Viviane Valcourt , Ambassade magique de Paris, France, le 05/10/2124

Ma cape d'obsidienne, maintenue fermée par une broche délicatement travaillée et marquée du sigil emblématique de Valcourt, ne dissimule que partiellement mon chemisier en organdi de soie ivoire, d'une légèreté éthérée - les poignets sont brodés de fils d'or fins. Noué autour de mon cou gracile, le foulard signature de la maison, en crêpe de soie enchantée d'un bleu nuit profond, dans lequel j'enfonce un menton glacé. Mon pantalon, taillée avec une précision parfaite dans une gabardine de laine noire, met en valeur ma silhouette élancée tout en me protégeant d'un automne qui se fait rigoureux. Du bout de mes bottines en cuir verni - réhaussées de délicats motifs gravés à l'aide d'un sortilège d'embossage -, je bute contre la pierre d'un muret dressé là et à demi tombé en ruines. 

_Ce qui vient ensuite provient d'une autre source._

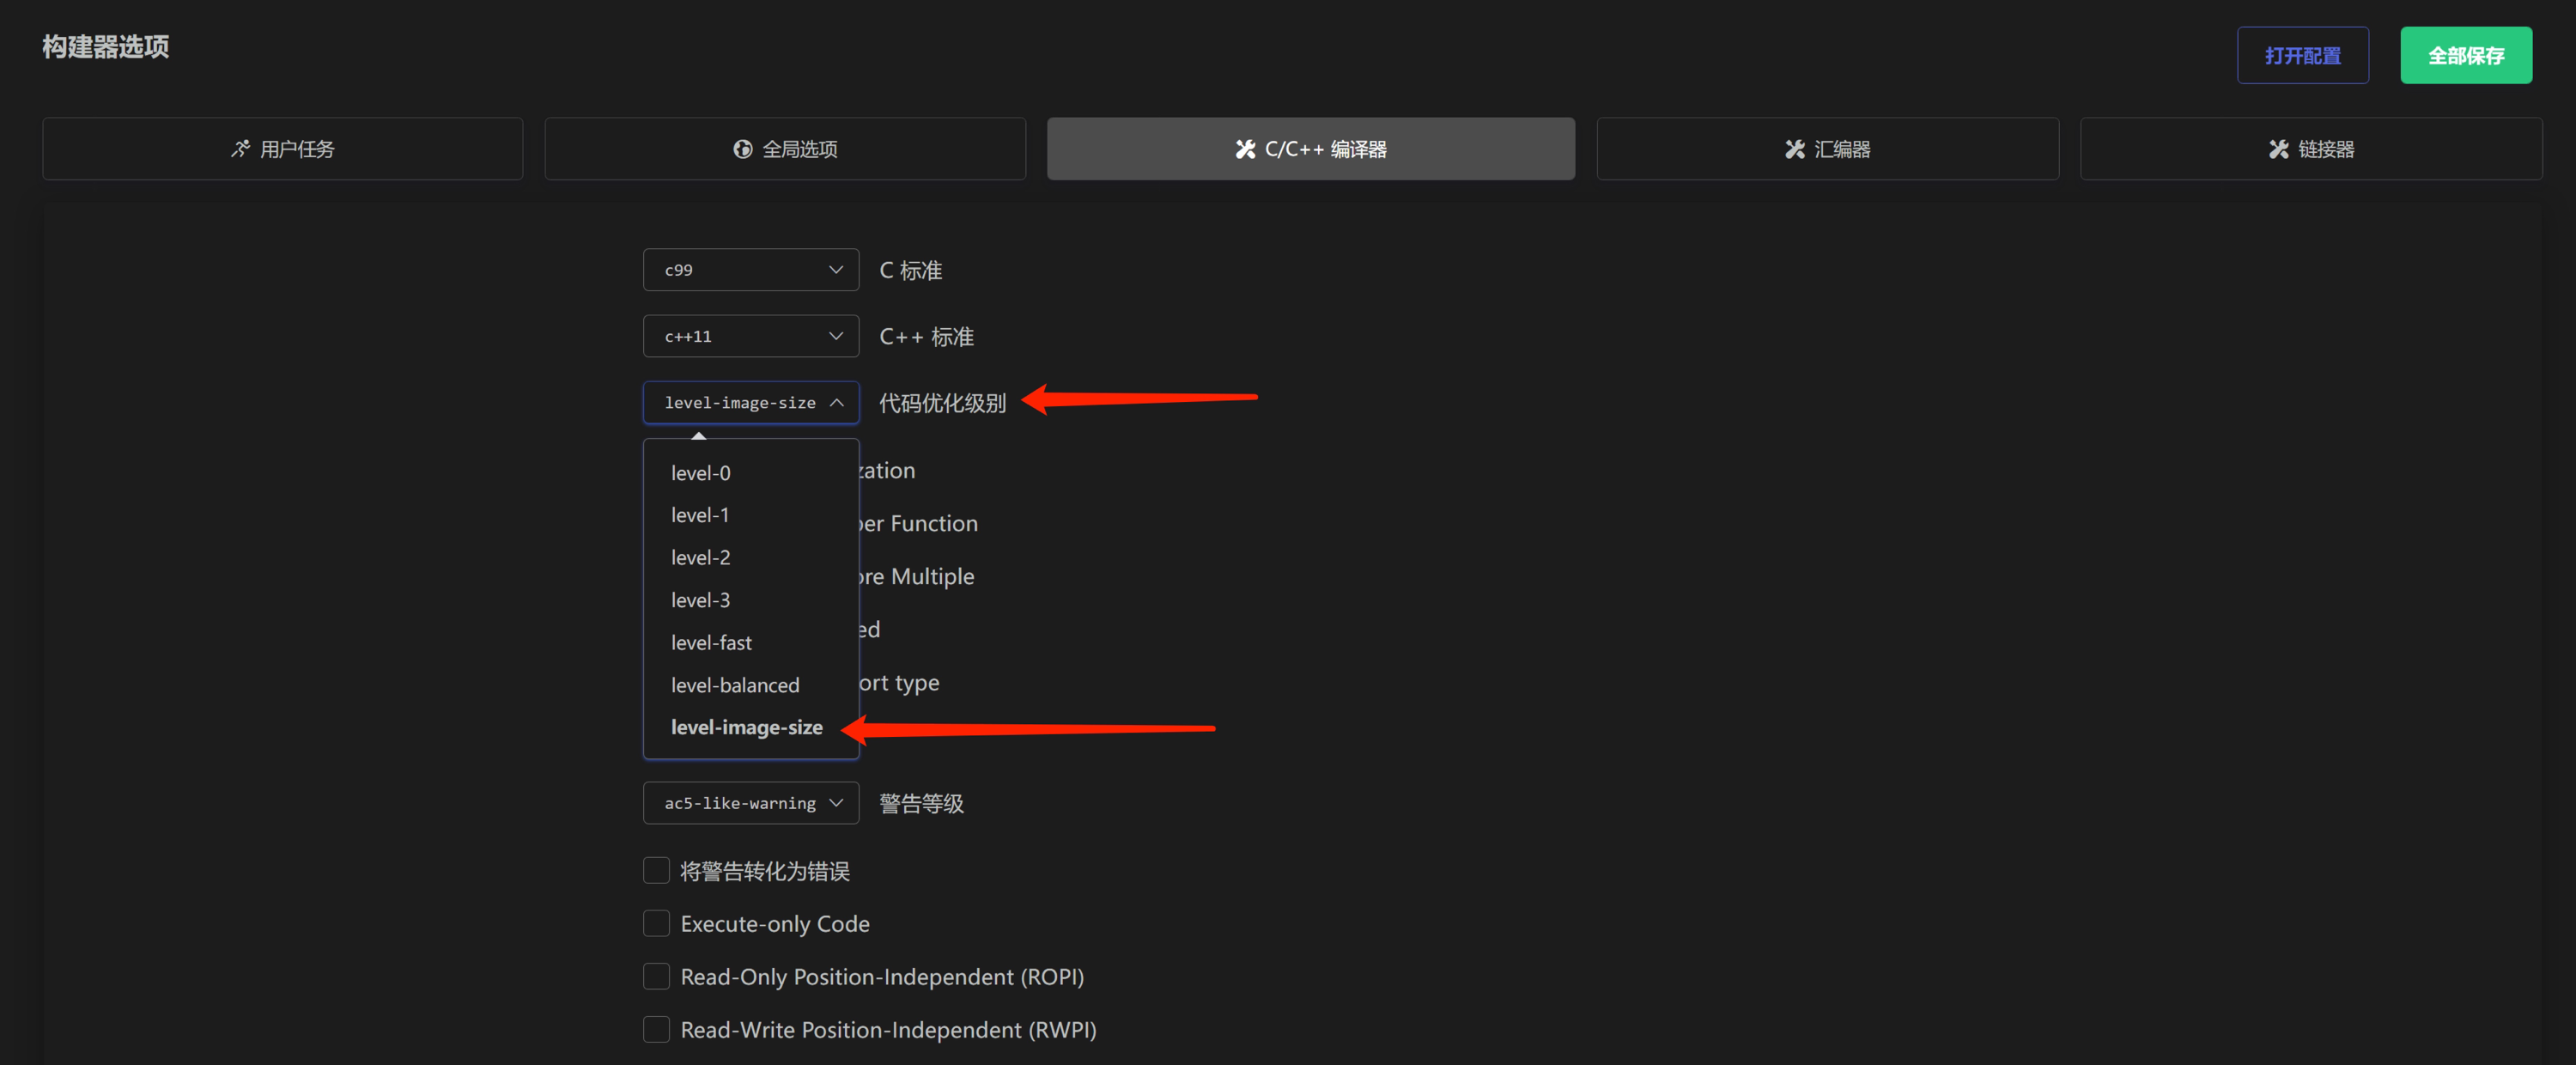Select level-3 optimization entry
Screen dimensions: 2576x1065
[701, 600]
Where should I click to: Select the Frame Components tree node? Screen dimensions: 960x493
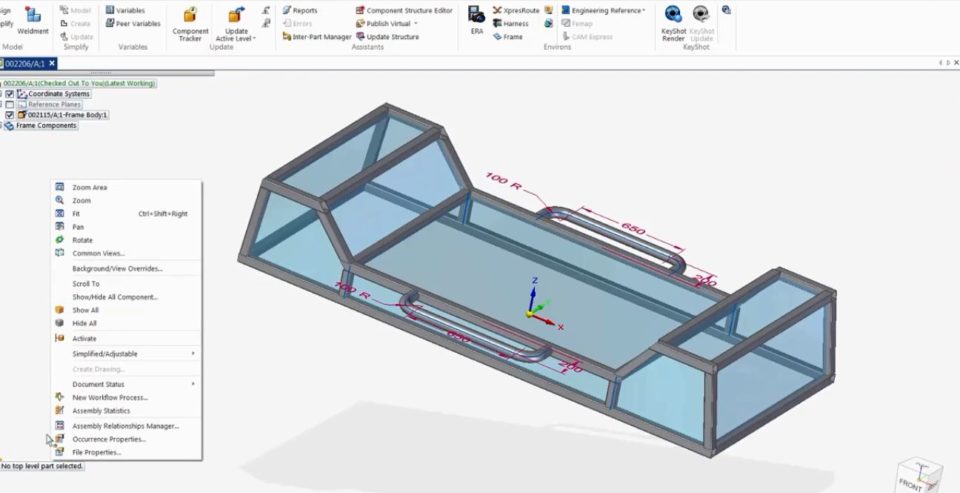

Je suis en avance bien sûr. Je le suis toujours. À cette heure matinale, Pré-Au-Lard est complètement désert, et le froid semble avoir pris possession de chaque chose. Mon regard se dresse sur l'horizon, et alors que ma montre indique neuf-heure moins deux, je te vois remontant le sentier d'un pas assuré. Ta ponctualité, impeccable, n'a rien de bien surprenant. Ni en retard, ni en avance, tu arrives précisément à l'heure prévue. J'envie, quelque part, cette faculté que j'estime porutant tout à fait déraisonnable. Les imprévus sont si vite survenus que je préfère pallier à toute éventualité en me rendant à tous mes entretiens avec un minimum d'un quart d'heure d'avance. Tournée vers toi, je lève un menton fier, patiente jusqu'à ce que tu arrive à ma hauteur pour te saluer. Une main tendue, un sourire de courtoisie, un regard incisif sur ta tenue que je juge plutôt peu à la hauteur au vu de l'endroit où nous nous rendons.

 

- Lyle.

 

Je m'écarte pour révéler la pièce de cuivre qui fera œuvre de notre départ vers la France. Un portoloin réclamé des mois plus tôt par Papa, prévu pour neuf heures précise à cet endroit. Heure que nous avons atteint pratiquemment à la seconde où nous nous sommes serrés la main. Immédiatement donc, et d'un mouvement communs, nous touchons les bords de l'objet minuscule avant de nous faire happer par un crochet violent qui nous entraine à des kilomètres d'ici. Bien que j'ai l'habitude de ces méthodes de transport - barbares si on me demande mon avis -, j'en ressens toujours une profonde nausée. De la poche de mon pantalon, je tire une boîte métallique dont je tire une pastille sensée me faire recouvrir un semblant d'équilibre intérieur, et d'un geste je t'en propose une. Tu ne peux que les connaître. La boîte est refermée d'un claquement sec une fois la transaction effectuée, et je claque mes bottines sur un sol bétonné sans doute un peu triste. La météo est aussi grisonnante qu'elle ne l'était en Écosse, et il fait bien plus sombre du fait du décalage horaire. Ici, le soleil n'a pas fini de se lever.

 

- Voici l'ambassade. Nous allons être pris en charge tout de suite, nous rencontrerons mon père après le shooting. Ainsi que Gary, évidemment, j'ajoute en t'observant avec insistance. Les règles sont simples. Porte ce qu'on te demande de porter, obéis au photographe. Ce n'est pas un travail compliqué. En apparence, du moins. Le mannequinat a tendance à dissimuler ses mauvais côtés. L'obligation de bienséance, la nécessité d'être parfait en tout point, à tout instant. L'absurdité de demandes parfois étranges, qui vous font tenir des positions abominables pendant plusieurs minutes bien trop longues, parfois plusieurs heures. Si tu as des questions, je suppose que c'est maintenant qu'il faut les poser, j'ajoute en entamant l'ascension des marches.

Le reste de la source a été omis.